Franklin Graham has shared his thoughts on "conversion therapy" after Democratic lawmakers this week introduced a bill that would ban the controversial practice, arguing that that LGBTQ people were "born perfect; there is nothing to treat them for."
In a Facebook post shared Friday, Graham, the leader of the Billy Graham Evangelistic Association and Samaritan's Purse, said Democrats are "very misled" in their beliefs regarding the gay community.
"We were all born imperfect, with sinful natures-yet loved by God who offers us forgiveness and wholeness through faith in His Son, Jesus Christ," the evangelist charged. "Homosexuality is defined by God as sin, an abomination to Him."
There is one "conversion therapy" that works for all sin, said Graham, and that is asking Jesus Christ to come into our hearts.
"He can transform and heal our lives, making us new," he said. "The Bible tells us, 'Therefore, if anyone is in Christ, he is a new creation. The old has passed away; behold, the new has come' (2 Cor. 5:17)."
The Therapeutic Fraud Prevention Act of 2017 was introduced Tuesday by Rep. Ted Lieu (D-Calif.), along with Sens. Patty Murray (D-Wash.) and Cory Booker (D-N.J.). The Washington Post reports that about 70 other members of Congress, all Democrats, have said they support the bill, which would allow the Federal Trade Commission to "classify conversion therapy and its practitioners as fraudulent."
"The bill is very simple," Lieu told the Post. "It says it is fraud if you treat someone for a condition that doesn't exist and there's no medical condition known as being gay. LGBTQ people were born perfect; there is nothing to treat them for. And by calling this what it should be, which is fraud, it would effectively shut down most of the organizations."
So far, the District of Columbia and seven states including New Mexico, California, Oregon, Illinois, Vermont, and New Jersey, have passed laws forbidding sexual orientation change efforts (SOCE), another term for conversion therapy.

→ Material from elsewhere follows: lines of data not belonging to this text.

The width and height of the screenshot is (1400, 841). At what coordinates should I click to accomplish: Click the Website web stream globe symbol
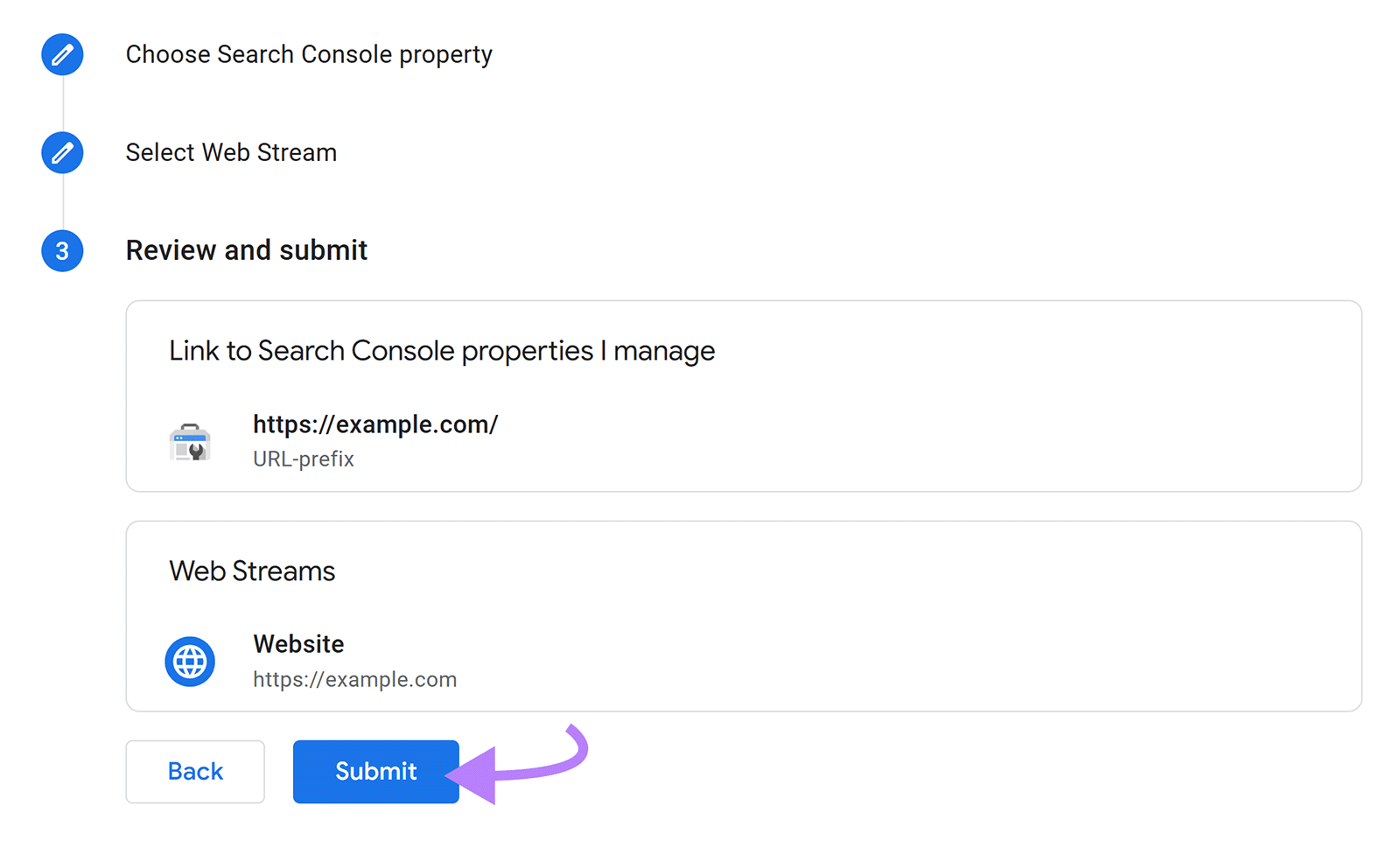point(190,661)
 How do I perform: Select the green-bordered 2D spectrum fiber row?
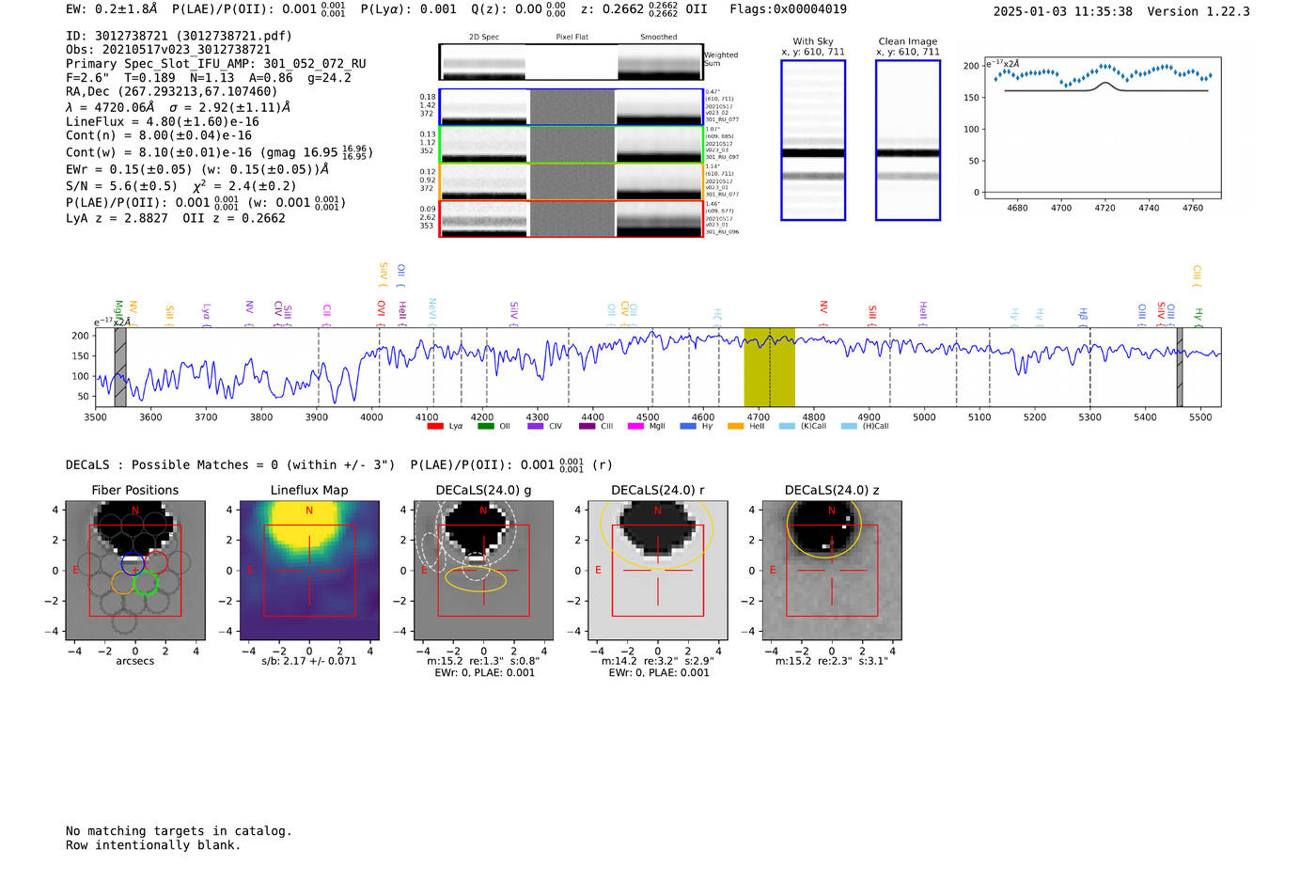point(571,145)
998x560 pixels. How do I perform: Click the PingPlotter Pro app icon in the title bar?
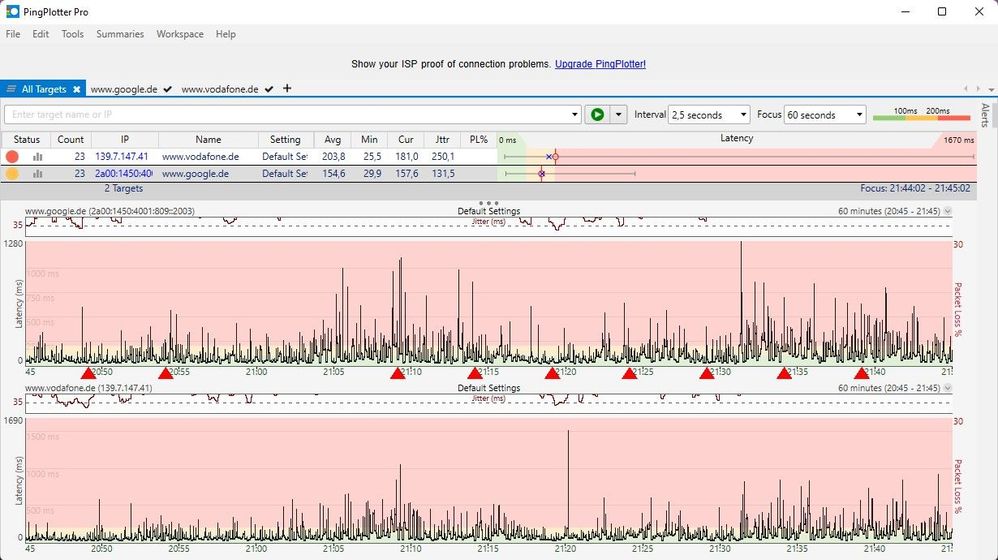coord(12,12)
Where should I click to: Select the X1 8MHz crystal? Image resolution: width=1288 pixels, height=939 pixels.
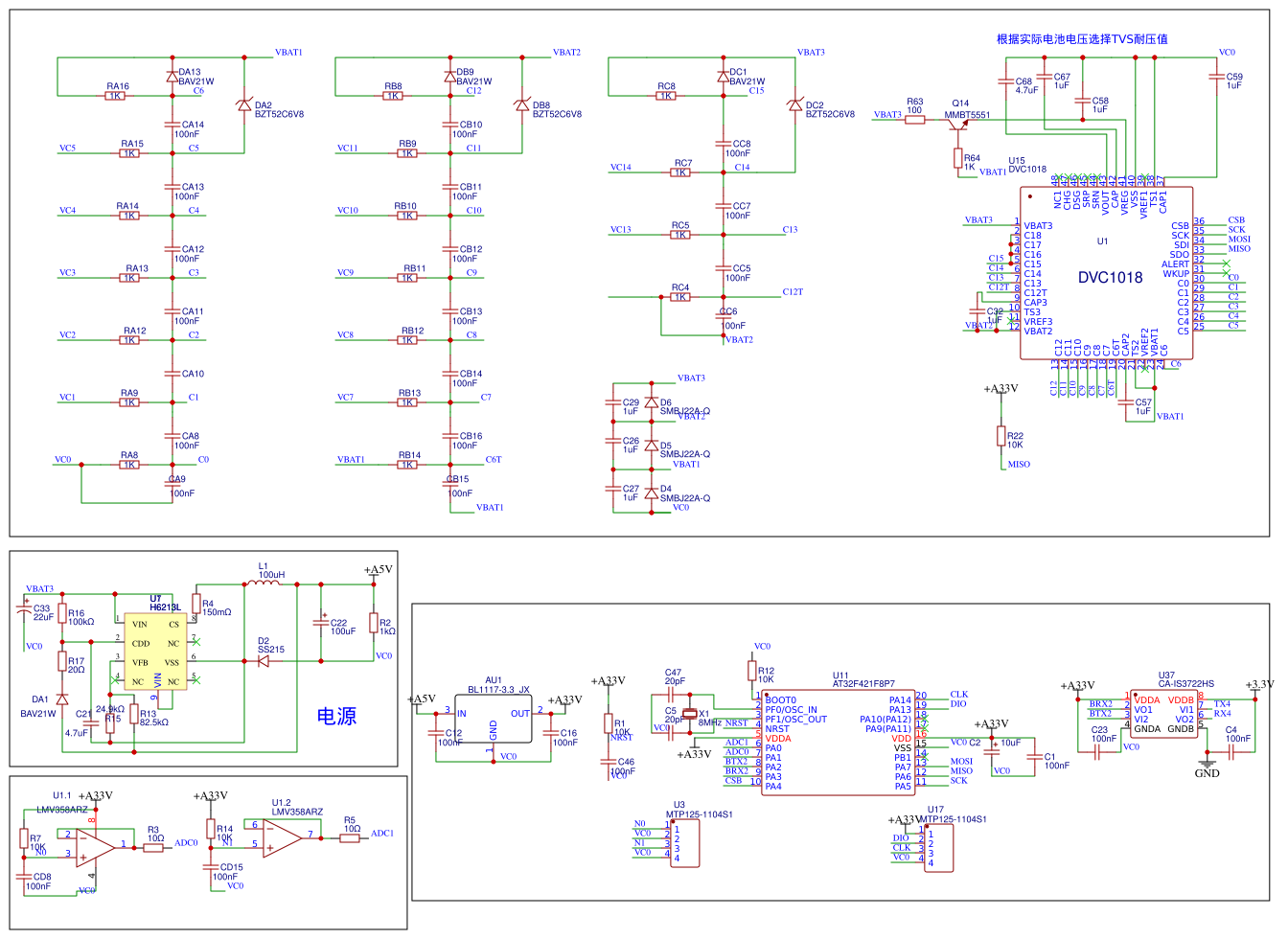(689, 715)
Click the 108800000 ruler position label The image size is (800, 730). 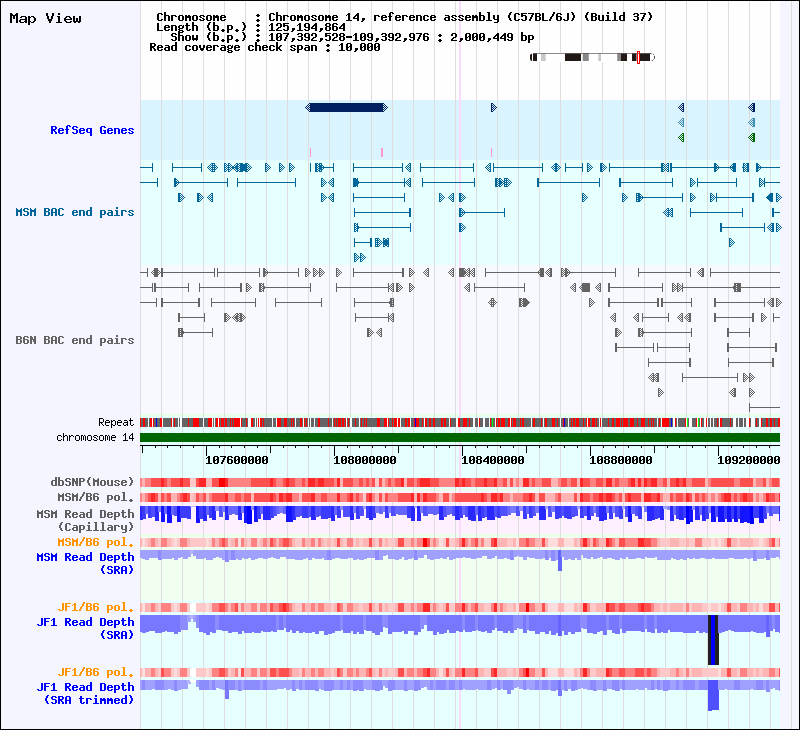coord(621,460)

Some Christian leaders have criticized SOCE; Al Mohler, president of the Southern Baptist Theological Seminary, said "reparative therapy is not the way to go" and warned Christians have historically sinned against gays by "reducing a massive human struggle to simplistic explanations."
Proponents of SOCE, however, argue the therapy has been grossly misrepresented by the media: Christopher Doyle, an ex-gay licensed clinical professional counselor, wrote in a Christian Post op-ed, "Gay conversion therapy is a made-up term coined by gay activists to describe a practice where a client is changed from gay to straight - often involving teenagers, against their will, and usually in the case where a religious or unaccepting parent is the impetus. In my clinical experience, I have worked with hundreds of parents and teenagers struggling with sexual and gender identity. Not once have I ever allowed a parent to force or manipulate their child to change.
"As a former homosexual and licensed psychotherapist that specializes in sexual and gender identity, I understand that same-sex attractions and gender confusion are the result of many underlying factors; and when parents heal the wounds and work through dysfunctional patterns within the family, relational and emotional healing occurs with the child. In some cases, this results in a redefinition or new understanding for the child struggling with sexual and gender issues - even a change in the way he or she identifies."
Rosaria Butterfield, a former lesbian and champion for LGBTQ rights, shed further light on the issue and shared her own conversion story in a Desiring God blog post titled "The Dead End of Sexual Sin."
"It was only after I met my risen Lord that I ever felt shame in my sin, with my sexual attraction, with my sexual history," she writes. "Conversion brought with it a train wreck of contradictory feelings, ranging from liberty to shame. Conversion also left me confused."
Butterfield, who has counseled countless young people on college campuses, also spoke openly about the confusion she felt after her conversion: "While it was clear that God forbade sex outside of biblical marriage, it was not clear to me what I should do with the complex matrix of desires and attractions, sensibilities and senses of self that churned within and still defined me," she writes.
The writings of 17th century theologian John Owen were pivotal in opening her eyes: "I was shown how and why the promises of sexual fulfillment on my own terms were the antithesis of what I had once fervently believed." "Instead of liberty, my sexual sin was enslavement...my lesbian desires and sensibilities were dead-end joy-killers."
For Butterfield, the advice to any LGBTQ child or teen - or anyone searching, hurting, and longing for acceptance - is simple: "What then should an unbeliever do? Cry out to God for the Holy Spirit to give him a new heart and convert his soul."